══ Document section ══
Don't know if this has been posted before, but heres the Haynes Manual terminology explained:
How to read Haynes Car DIY maintenancemanuals
Haynes: Rotate anti-clockwise
Translation: Clamp with mole grips then beat repeatedly with hammer anti-clockwise
Haynes: This is a snug fit
Translation: Clamp with mole-grips then beat repeatedly with hammer
Haynes: This is a tight fit
Translation: Clamp with mole-grips then beat repeatedly with a hammer
Haynes: As described in Chapter 7
Translation: That'll teach you not to read through before you start
Haynes: Pry
Translation: Hammer a screwdriver into
Haynes: Undo
Translation: Go buy a tin of WD40 (giant economy size)
Haynes: Retain tiny spring
Translation: PINGGGG - "Where the hell did that go?"
Haynes: Press and rotate to remove bulb
Translation: OK - that's the glass bit off, now fetch some good pliers to dig out the bayonet part (and maybe a plaster or two)
Haynes: Lightly
Translation: Start off lightly and build up till the veins on your forehead are throbbing then clamp with mole-grips then beat repeatedly with hammer
Haynes: Weekly checks
Translation: If it isn't broken don't fix it
Haynes: Routine maintenance
Translation: If it isn't broken, it's about to be We warned
Haynes: One spanner rating
Translation: An infant could do this so how did you manage to **** it up?
Haynes: Two-spanner rating
Translation: Now you may think that you can do this because two is a low, teensy weensy number but you also thought the wiring diagram was a map of the Tokyo underground (in fact that would have been more use to you)
═══
## [Short problem a]
Quote the Haynes manual list word for word, everything from "Haynes: Retain tiny" down to "to **** it up?".
══ Source material ══
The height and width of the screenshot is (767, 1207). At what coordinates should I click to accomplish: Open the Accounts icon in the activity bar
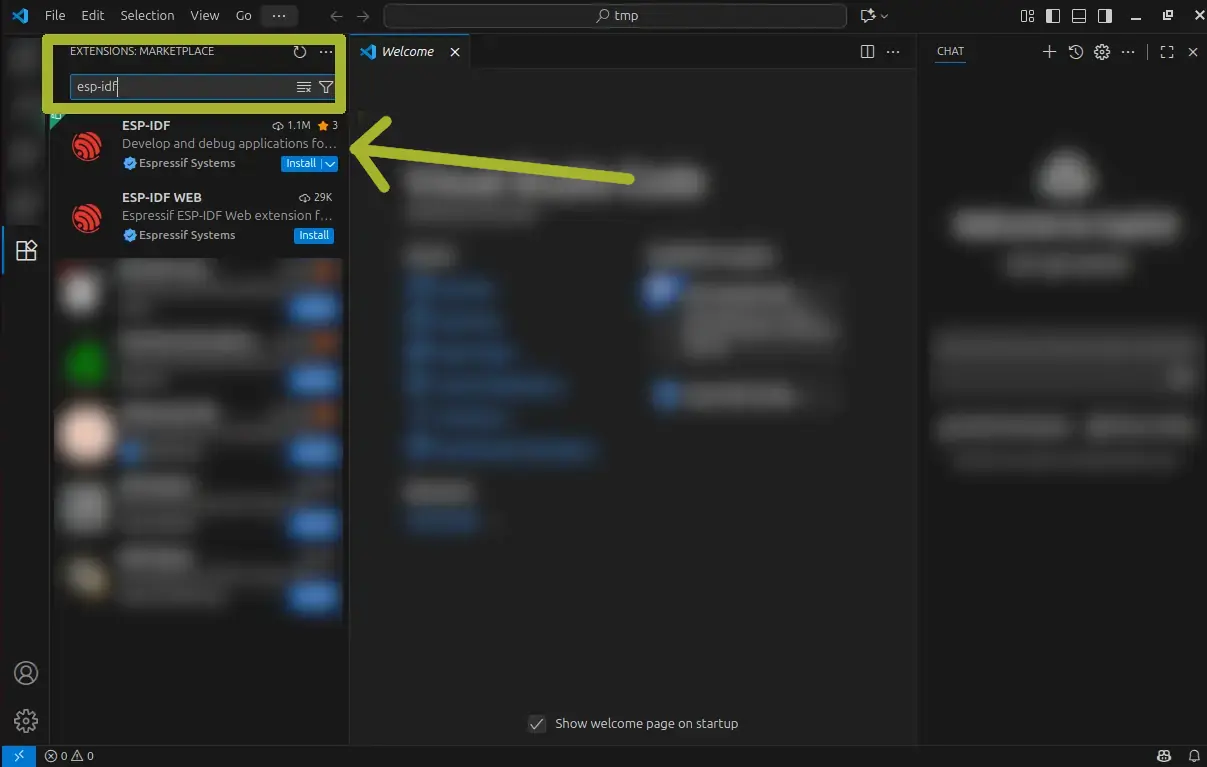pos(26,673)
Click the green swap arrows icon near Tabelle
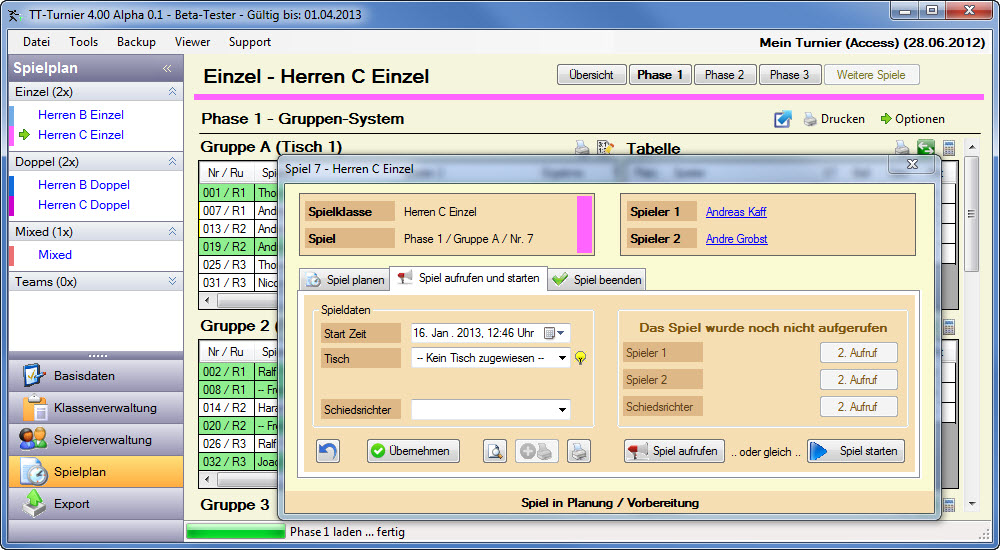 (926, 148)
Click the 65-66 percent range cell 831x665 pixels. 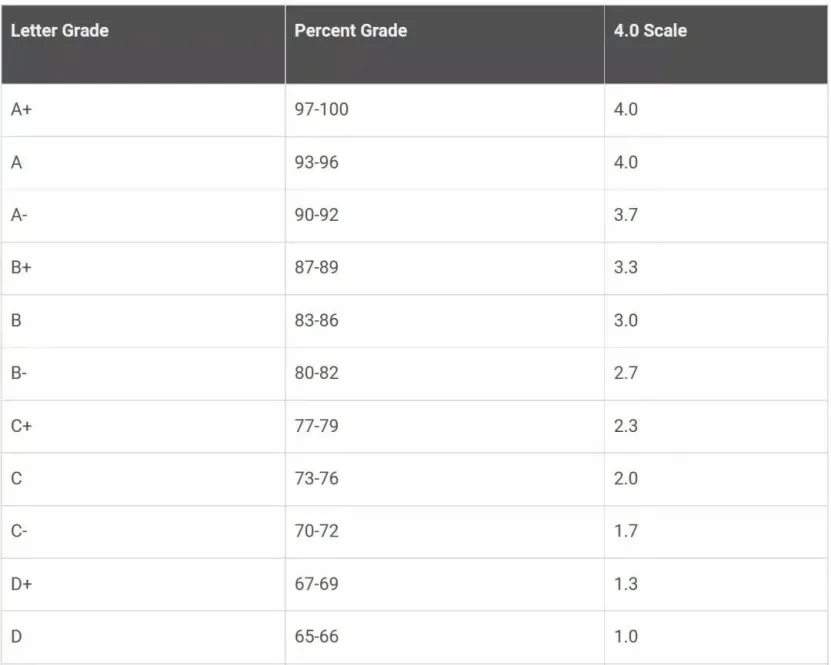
═══
## [Short problem b]
Gather every line of the entries that contains the word "icon".

## [Complete response a]
Haynes: Retain tiny spring
Translation: PINGGGG - "Where the hell did that go?"
Haynes: Press and rotate to remove bulb
Translation: OK - that's the glass bit off, now fetch some good pliers to dig out the bayonet part (and maybe a plaster or two)
Haynes: Lightly
Translation: Start off lightly and build up till the veins on your forehead are throbbing then clamp with mole-grips then beat repeatedly with hammer
Haynes: Weekly checks
Translation: If it isn't broken don't fix it
Haynes: Routine maintenance
Translation: If it isn't broken, it's about to be We warned
Haynes: One spanner rating
Translation: An infant could do this so how did you manage to **** it up?

## [Complete response b]
The height and width of the screenshot is (767, 1207). At what coordinates should I click to accomplish: Open the Accounts icon in the activity bar
Click the green swap arrows icon near Tabelle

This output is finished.